San Francisco's vocal gay and lesbian community made such large public outcries about Whipple's murder that the trial had to be moved to Los Angeles. Noel was charged with keeping a dangerous animal as well as involuntary manslaughter in not properly restraining it. Knoller was similarly charged, but with the added offense of second degree murder, on the theory that she knew the constant danger her dogs presented to Whipple, but nonetheless allowed the killing to eventually occur.


Knoller's attorney Nedra Ruiz made headlines when she tried to reenact the sensational killing in front of the jury by lying on the floor and physically simulating the claimed protective actions of her client. Testimony came from neighbors who had been threatened by the dogs and of previous threats by Bane on Whipple. It didn't help Knoller that she had referred to Whipple dispassionately as a "mousy blond."
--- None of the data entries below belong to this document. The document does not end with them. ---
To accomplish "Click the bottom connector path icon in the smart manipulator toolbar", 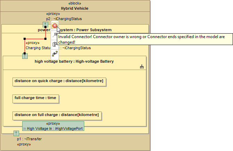I will click(x=54, y=53).
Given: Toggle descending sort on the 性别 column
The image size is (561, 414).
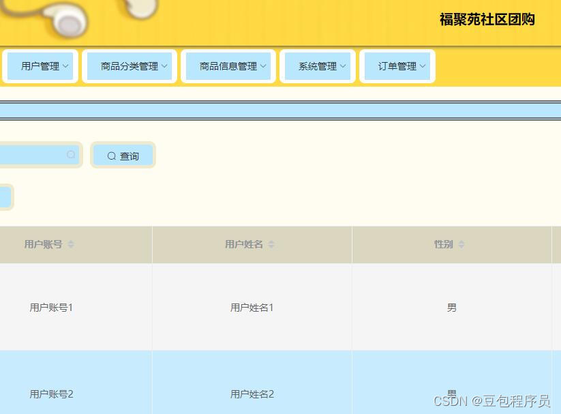Looking at the screenshot, I should tap(461, 246).
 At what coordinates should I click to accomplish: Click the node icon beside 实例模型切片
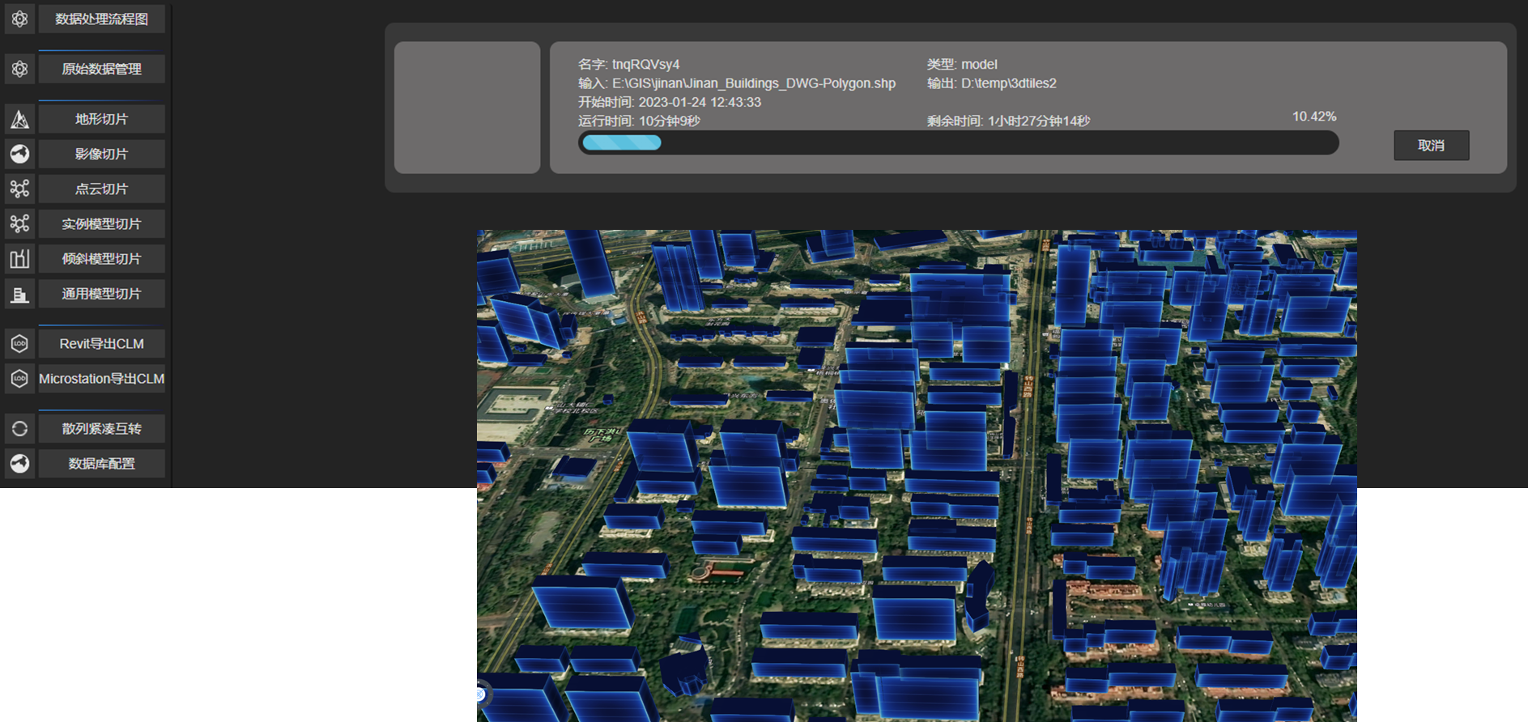[x=19, y=223]
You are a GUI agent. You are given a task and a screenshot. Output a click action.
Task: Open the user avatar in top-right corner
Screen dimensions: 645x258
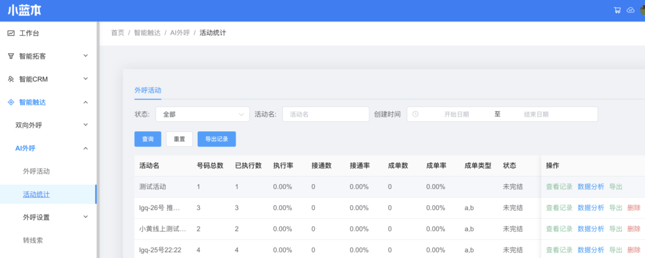click(x=642, y=10)
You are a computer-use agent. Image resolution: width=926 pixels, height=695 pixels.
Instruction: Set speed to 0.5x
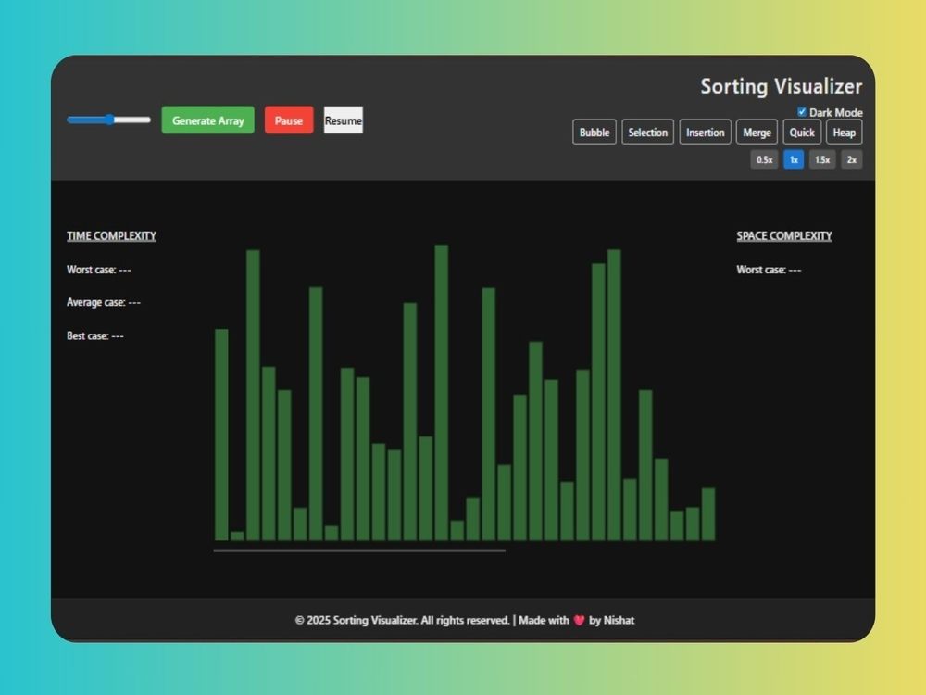(764, 159)
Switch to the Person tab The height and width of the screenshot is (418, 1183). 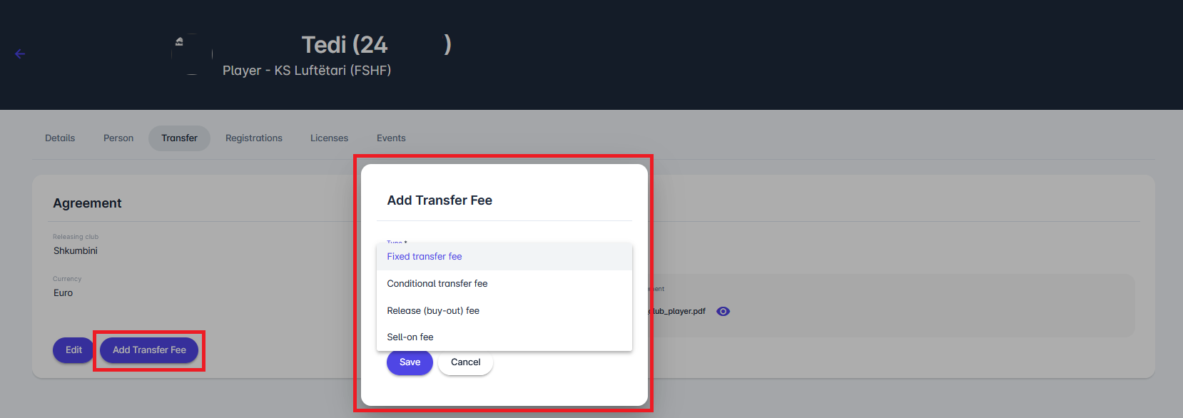click(118, 138)
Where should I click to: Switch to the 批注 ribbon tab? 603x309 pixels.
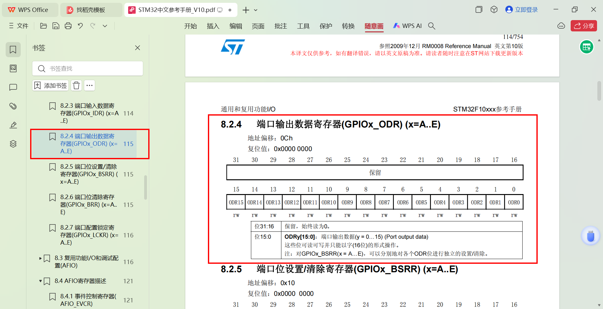[280, 26]
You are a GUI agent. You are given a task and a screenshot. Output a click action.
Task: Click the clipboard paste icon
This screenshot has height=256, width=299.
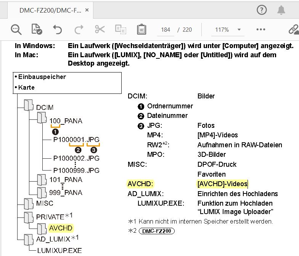pos(141,29)
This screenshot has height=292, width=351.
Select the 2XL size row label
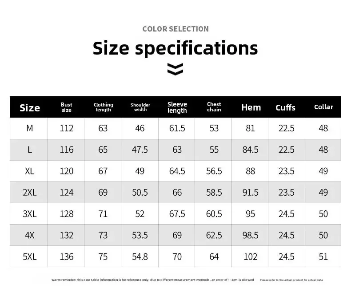point(30,193)
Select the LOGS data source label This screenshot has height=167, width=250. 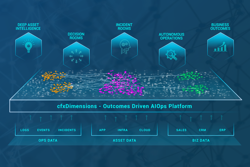pyautogui.click(x=25, y=130)
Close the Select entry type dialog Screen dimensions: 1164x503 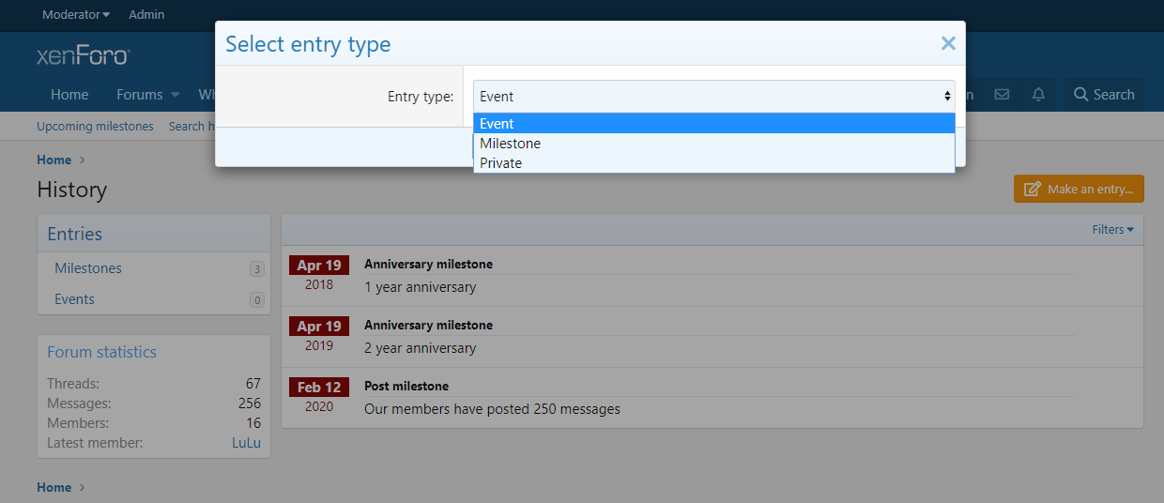pyautogui.click(x=948, y=43)
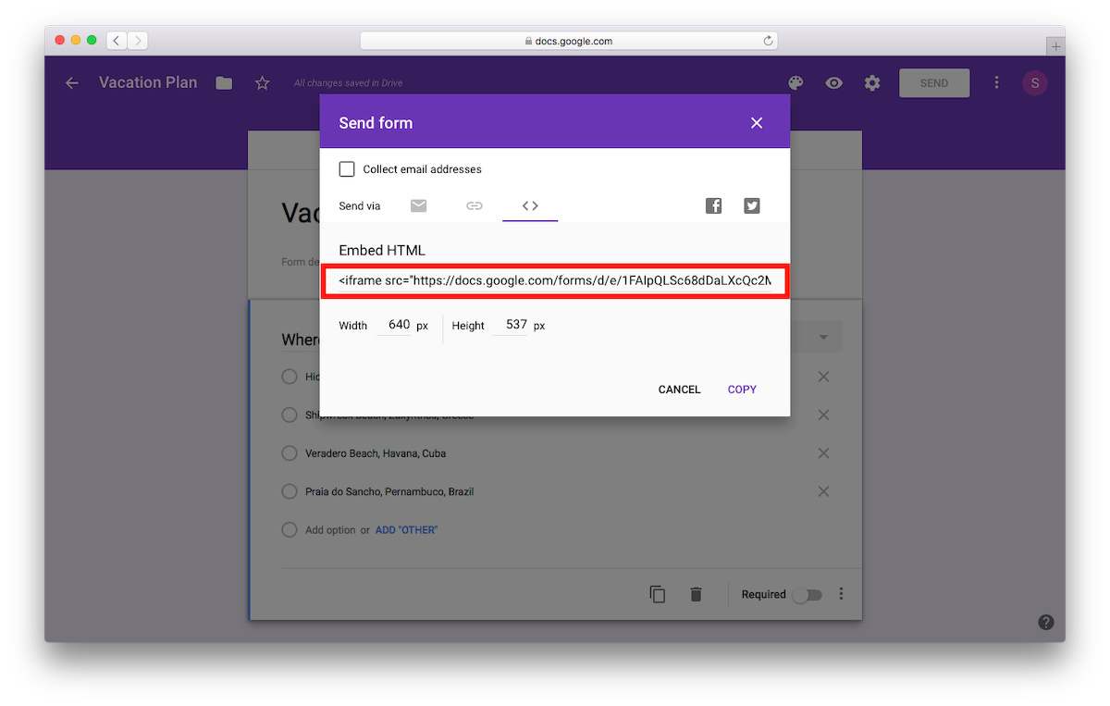The image size is (1110, 706).
Task: Copy the embed code with COPY
Action: (741, 390)
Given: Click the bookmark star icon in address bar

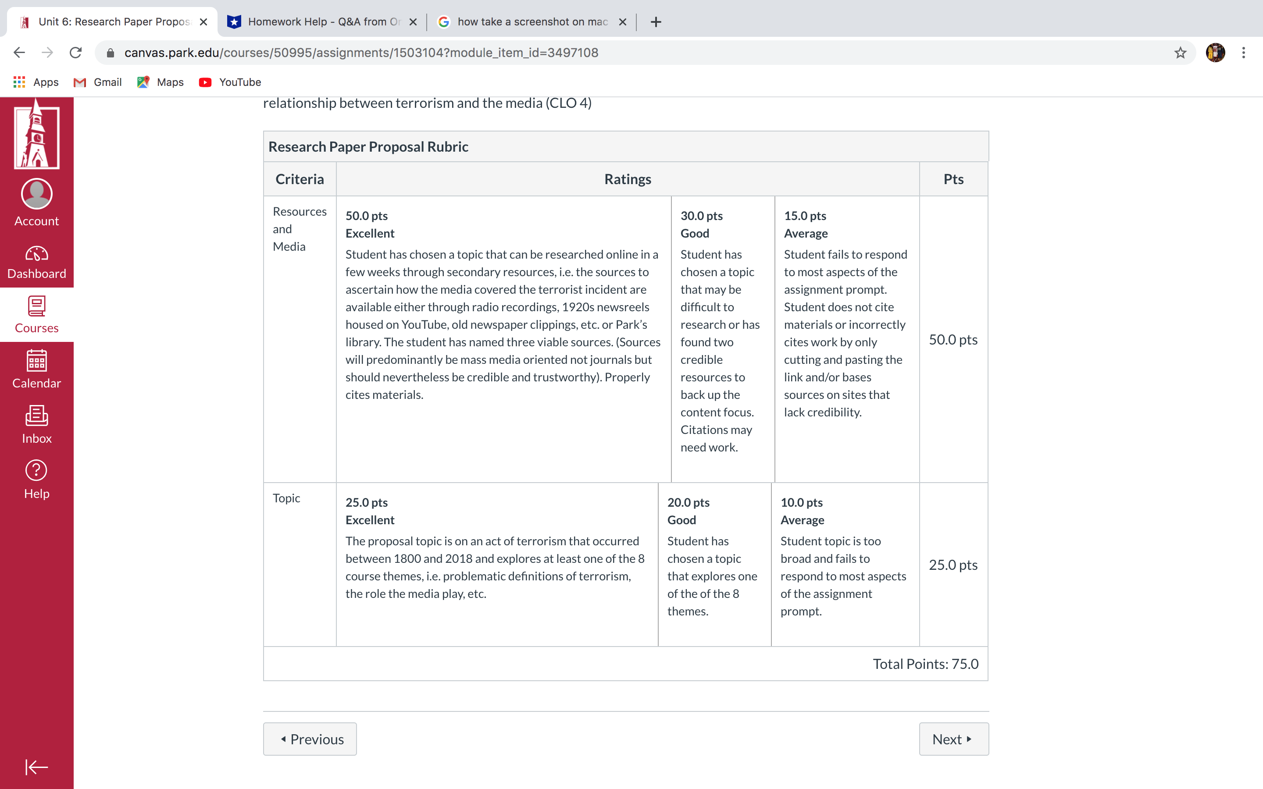Looking at the screenshot, I should pos(1181,53).
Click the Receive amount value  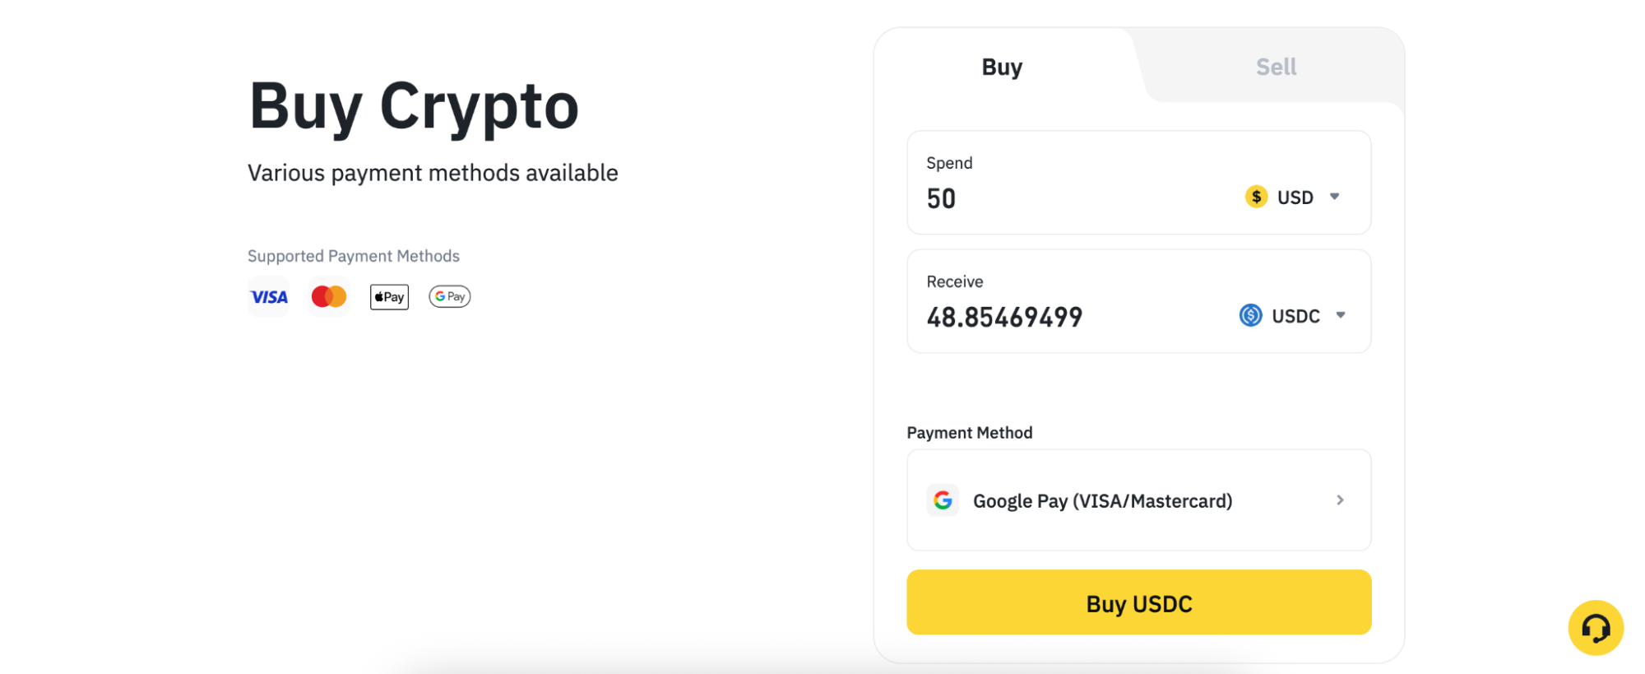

The jury found both attorneys guilty. In a first-of-its-kind prosecution, Knoller was found guilty of second degree murder based upon a theory of knowingly letting the trained attack dogs come in contact with Whipple, thus satisfying the "implied malice" element of murder. Her attorney argued in post trial motions to the judge that there was insufficient evidence to prove Knoller had the requisite "subjective awareness" to sustain the murder conviction. The court agreed, and sentenced Knoller on June 17, 2002, like Noel, to four years for involuntary manslaughter. The state is appealing her reduction. Noel is doing his time in Oregon.